Kapitän Mors wußte, daß große Vulkanausbrüche gewöhnlich mit einem Aschenregen zu enden pflegen. So war es auf der Erde, so war es auch höchstwahrscheinlich auf dem neuen Planeten.

Er täuschte sich nicht, denn das fürchterliche Donnern ließ allmählich nach, das Krachen und Prasseln verstummte, der Boden zitterte nicht mehr so wie bisher, der Vulkan ging zur Ruhe.

Noch mußte man stundenlang ausharren und es wurde abwechselnd Nacht und Tag, aber dann konnte man das Weltenfahrzeug verlassen und sogar die Lufthelme zur Seite legen.

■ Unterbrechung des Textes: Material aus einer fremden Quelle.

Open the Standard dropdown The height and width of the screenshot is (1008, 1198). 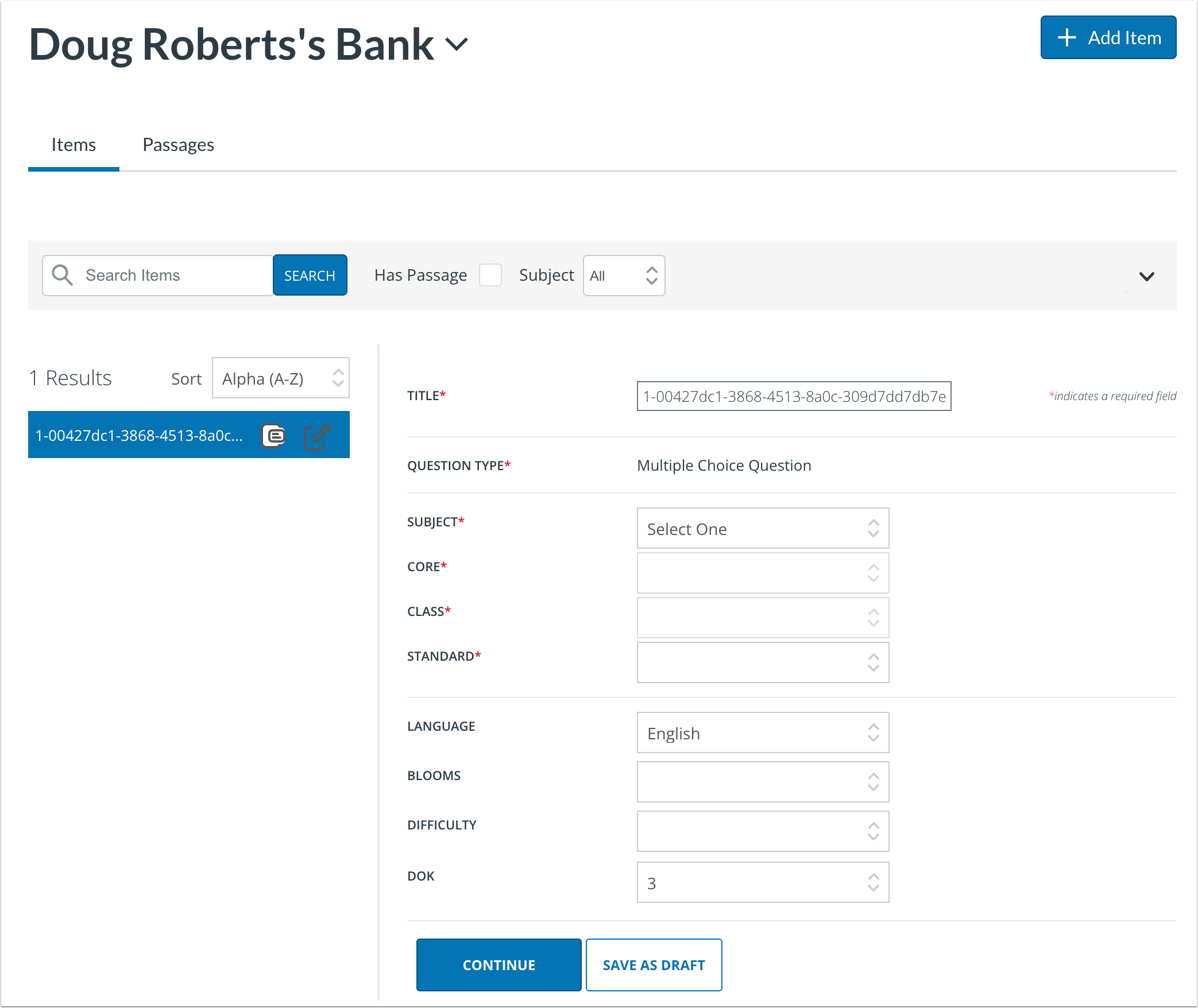point(762,662)
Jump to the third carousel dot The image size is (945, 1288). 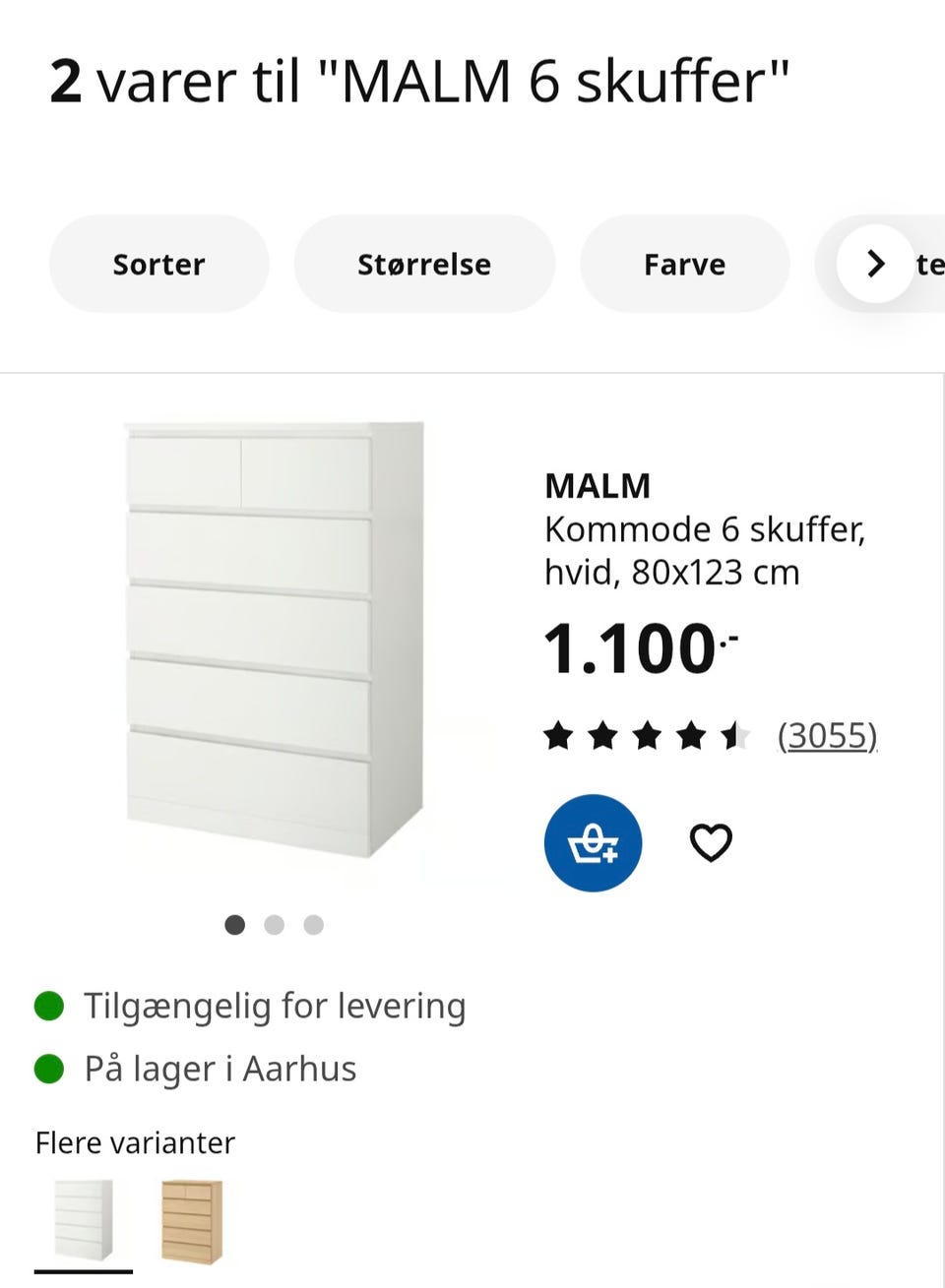[313, 925]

Freilich war die Luft noch immer dick und schwer, aber viel reiner als vor dem Vulkanausbruch, die ungeheuren Naturgewalten schienen die Wirkung eines Gewitters gehabt zu haben. Sie hatten die Luft gereinigt.

Dort aber am Todeskrater, wo das Fahrzeug gelegen, brodelte und kochte ein Feuersee, dort war die Lava hoch emporgestiegen, der Krater war vollständig ausgefüllt, später mußte dann diese brodelnde Masse erstarren.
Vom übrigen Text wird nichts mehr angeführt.